▶ [Okuma metni]:
Close

01/10/2007

5 Aralık’ta Santralistanbul

emre-gunes-pld-turkiyeHareketli geçen iki aylık bir dönemi geride bıraktım. Önce Alingsas şehrinde düzenlenen PLDA atölye çalışmasına (ya da resmi adı ile “Lights in Alingsas”) katıldım. Çok yorucu ancak bir o kadar da zevkli geçen, aydınlatma tasarımı pratiğinin iliklerime işlediği o 5 günü (daha fazla ayrıntıya girmiyorum çünkü önümüzdeki sayı edindiğim izlenimleri anlatacağım bir yazı olacak.) yaşadıktan sonra dünyanın bu çaptaki ilk uluslararası konferansı olan Professional Lighting Design Convention (PLDC) için Londra’da bulundum. 1200’e yakın aydınlatma tasarımı profesyonelinin biraraya geldiği unutulmaz bir organizasyon oldu. Konferansa dair hemen hemen herkesin katıldığı eleştiri (ya da eleştiriden ziyade yorum diyelim) bizi zorunda bıraktığı seçimlerdi. Şöyle düşünün: aynı anda 4 konuşmacı dinleme şansınız var ve hepsi birbirinden ilginç konularla ilgili… Bir konuşmacıyı dinlerken aklınızda diğer konuşma ve ayrıntıları… Sonuç olarak, tüm organizasyon bir başarı hikayesiydi. Bu organizasyon ile ilgili tüm ayrıntılar bir sonraki sayımızda…

İstanbul Büyükşehir Belediyesi Şehir Aydınlatma ve Enerji Müdürlüğü ve PLD Türkiye olarak bu seneki ikinci organizasyonumuza evsahipliği yapıyoruz. 05 Aralık Çarşamba günü Santralistanbul’da gerçekleşecek etkinliğimizin adı: Şehir, Mimarlık ve Aydınlatma Tasarımı Semineri. Seminerle ilgili tüm ayrıntıları hazırladığımız ilanda bulabilirsiniz. Kendini aydınlatma tasarımı dünyası içinde gören herkesi bu toplantıya bekliyoruz. Her zaman söylediğimiz gibi aydınlatma tasarımı ile ilgili bilinç düzeyinin artırılabilmesi için bu tür etkinliklerin gerekliliği ortada. Biz de dergi olarak, bu düşünceyle aydınlatma tasarımı kavramının tartışıldığı ortamları yaratmaya devam edeceğiz.

▶ [Verilen bilgiler]:
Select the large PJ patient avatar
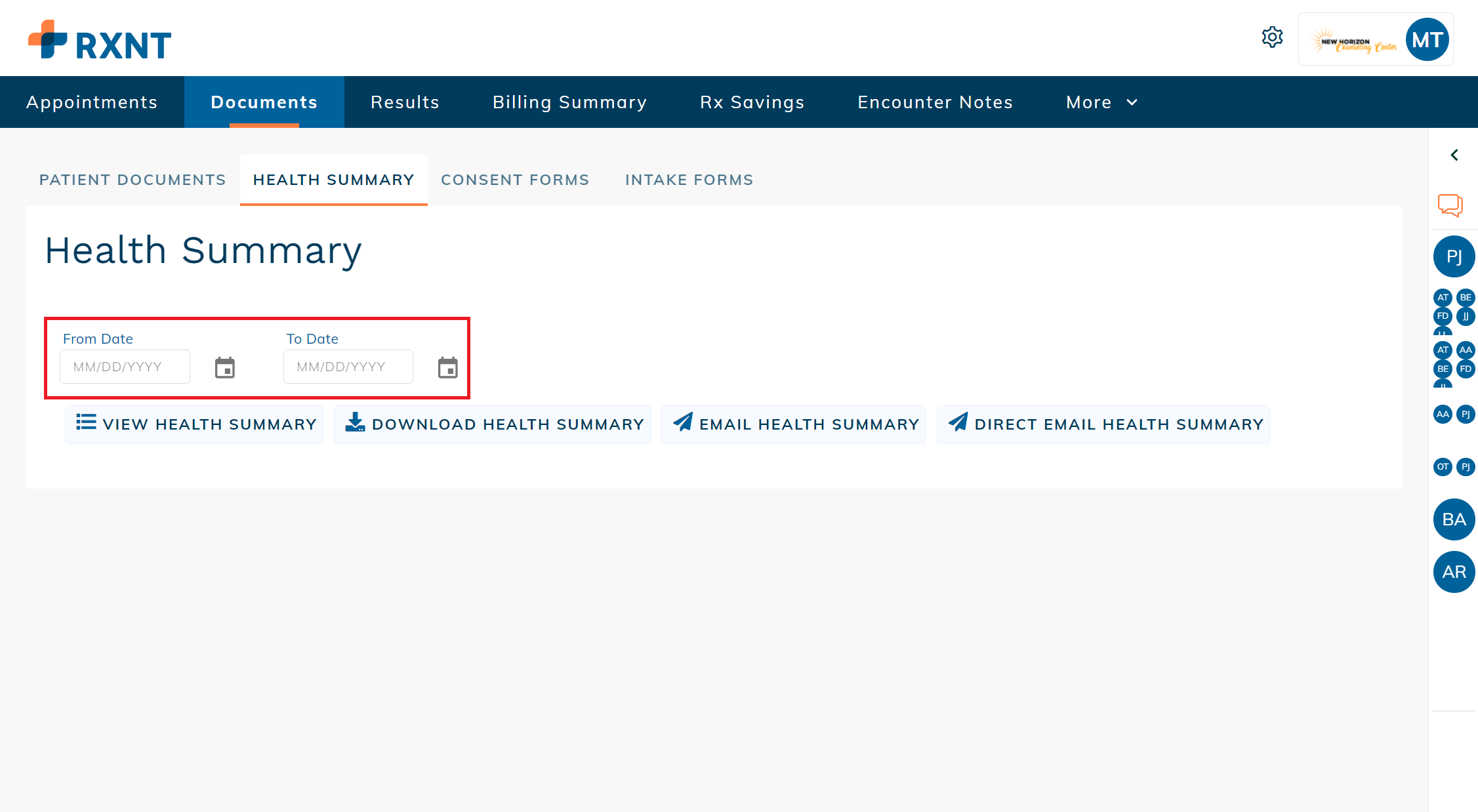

▶ [Alıştırma yönergesi]:
Okuma metnine göre aşağıdaki soruları yanıtlayın:
1. Alingsas'ta düzenlenen PLDA atölye çalışmasının resmi adı nedir?
2. Londra'daki PLDC'de yaklaşık kaç aydınlatma tasarımı profesyoneli bir araya geldi?
3. 05 Aralık Çarşamba günü Santralistanbul'da gerçekleşecek etkinliğin adı nedir?

▶ [Tamamlanmış görev]:
1. "Lights in Alingsas"
2. 1200'e yakın
3. Şehir, Mimarlık ve Aydınlatma Tasarımı Semineri